Task item — Search the data for "agent" and copy every matching line.

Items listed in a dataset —
*** Begin section ***

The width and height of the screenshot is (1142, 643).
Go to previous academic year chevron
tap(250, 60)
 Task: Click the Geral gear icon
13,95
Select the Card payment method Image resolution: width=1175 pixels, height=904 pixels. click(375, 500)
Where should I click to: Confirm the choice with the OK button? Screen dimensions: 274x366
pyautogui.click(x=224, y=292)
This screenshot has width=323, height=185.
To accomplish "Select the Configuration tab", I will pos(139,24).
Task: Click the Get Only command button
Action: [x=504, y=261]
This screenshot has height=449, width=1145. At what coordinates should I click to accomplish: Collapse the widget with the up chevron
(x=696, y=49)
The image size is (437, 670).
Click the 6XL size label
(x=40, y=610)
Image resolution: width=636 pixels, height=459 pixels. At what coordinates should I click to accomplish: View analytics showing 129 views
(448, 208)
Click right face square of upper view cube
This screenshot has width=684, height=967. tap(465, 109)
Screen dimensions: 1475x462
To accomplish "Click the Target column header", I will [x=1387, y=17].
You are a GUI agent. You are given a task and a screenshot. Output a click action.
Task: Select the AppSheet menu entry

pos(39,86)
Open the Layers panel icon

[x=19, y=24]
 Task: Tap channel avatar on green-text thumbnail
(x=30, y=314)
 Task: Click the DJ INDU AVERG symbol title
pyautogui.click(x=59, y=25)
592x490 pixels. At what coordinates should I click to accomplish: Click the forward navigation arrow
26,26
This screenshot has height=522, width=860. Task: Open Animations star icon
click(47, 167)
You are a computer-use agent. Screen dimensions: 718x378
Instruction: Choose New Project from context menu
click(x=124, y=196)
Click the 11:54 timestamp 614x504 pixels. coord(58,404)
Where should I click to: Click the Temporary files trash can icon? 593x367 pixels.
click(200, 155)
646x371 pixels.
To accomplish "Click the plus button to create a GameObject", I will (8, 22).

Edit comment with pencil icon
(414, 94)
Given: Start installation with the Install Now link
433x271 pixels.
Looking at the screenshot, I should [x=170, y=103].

*** End section ***

Worked solution —
You are a GUI agent. You are given a task and a screenshot. Output a click action.
You are a computer-use agent. Screen dimensions: 718x378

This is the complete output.